**PASSAGE SHOWN**.

Using Free Geospatial Tools and Data Part 10: USGS GNIS Data

The USGS Board on Geographic Names maintains the Geographic Names Information System (GNIS) database.  It is a database of over two million points in the United States.  This database:

contains information about physical and cultural geographic features in the United States and associated areas, both current and historical (not including roads and highways). The database holds the Federally recognized name of each feature and defines the location of the feature by state, county, USGS topographic map, and geographic coordinates.

You can download the 79 megabyte GNIS zip file from here.  You will want to select the NationalFile as it is not broken up into individual states.  Importing GNIS into PostGIS is slightly more complicated as it does not come as a Shapefile, but instead as a 293 megabyte text file once it is unzipped from the  above.  Download the file, unzip it, and open a command window where the unzipped file is.  Note that the last time I did this on Windows, using the command line client was an exercise in pain due to how Windows handles code pages and character types.  On Windows it might be easier to do this inside something like pgadmin.

To import, first create a database inside PostgreSQL using something like the following:

createdb -T gistemplate USGS

Once done, you will want to run

psql -d USGS

to start the PostgreSQL database client.  Now you will want to create the table to hold the data.  To do this, copy and paste this statement into the psql client window:

CREATE TABLE gnis
(
 feature_id integer NOT NULL,
 feature_name character varying,
 feature_class character varying,
 state_alpha character(2),
 state_numeric character(2),
 county_name character varying,
 county_numeric character(3),
 primary_lat_dms character varying,
 prim_long_dms character varying,
 prim_lat_dec real,
 prim_long_dec real,
 source_lat_dms character varying,
 source_long_dms character varying,
 source_lat_dec real,
 source_long_dec real,
 elev_in_m integer,
 elev_in_ft integer,
 map_name character varying,
 date_created date,
 date_edited date
);

Note that I COULD have spent the time figuring out the maximum size of each column, instead of just making them varchars, to save space.  But, again, I’m lazy 🙂

Now to import, you will run the following command.  The .txt files is over two million rows, so it could take a while to import depending on the speed of your system.

 USGS=# \copy gnis from NationalFile_20140204.txt DELIMITER '|' CSV HEADER

If you get a file not found error,run \copy with the full path to the NationalFile.  Depending on when you do this, the file name may be different based on when it was last updated.

We are not done yet.  There is no actual geospatial geometry column in the database.  We will need to create one from the existing columns.  To do this, first we must create a geometry column to hold the geospatial points.

**WORK TASK 1**. Update the entries below, from the line containing "is (1376, 768)." through the last entry, by replacing "Where is" with "Where can I find" and leaving everything else unchanged.

**SUPPLIED DATA**.
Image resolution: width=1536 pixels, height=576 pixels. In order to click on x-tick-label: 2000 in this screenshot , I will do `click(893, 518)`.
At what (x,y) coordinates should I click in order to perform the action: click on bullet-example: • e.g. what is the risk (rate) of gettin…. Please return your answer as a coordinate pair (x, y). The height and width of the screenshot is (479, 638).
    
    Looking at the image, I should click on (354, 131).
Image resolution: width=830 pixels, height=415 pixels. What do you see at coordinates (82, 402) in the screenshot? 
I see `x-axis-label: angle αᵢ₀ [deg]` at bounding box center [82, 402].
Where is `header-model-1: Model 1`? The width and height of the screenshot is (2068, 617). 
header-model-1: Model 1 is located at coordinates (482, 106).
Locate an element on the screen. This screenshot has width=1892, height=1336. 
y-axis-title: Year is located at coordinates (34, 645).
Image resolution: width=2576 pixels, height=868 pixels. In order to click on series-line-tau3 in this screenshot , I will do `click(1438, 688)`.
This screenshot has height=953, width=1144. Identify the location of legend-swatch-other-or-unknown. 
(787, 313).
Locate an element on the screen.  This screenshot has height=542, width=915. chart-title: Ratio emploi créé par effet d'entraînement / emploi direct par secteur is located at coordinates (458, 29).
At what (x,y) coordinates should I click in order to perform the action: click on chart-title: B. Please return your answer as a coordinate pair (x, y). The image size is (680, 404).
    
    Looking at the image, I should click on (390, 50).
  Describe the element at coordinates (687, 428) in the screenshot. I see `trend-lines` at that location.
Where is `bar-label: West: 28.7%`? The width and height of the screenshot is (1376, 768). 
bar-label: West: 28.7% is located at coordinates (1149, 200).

**WORK TASK 2**. According to the GNIS import guide, how large is the text file once it is unzipped?

**RESULT 1**.
Where can I find `bar-label: West: 28.7%`? The width and height of the screenshot is (1376, 768). 
bar-label: West: 28.7% is located at coordinates (1149, 200).

**RESULT 2**. 293 megabytes.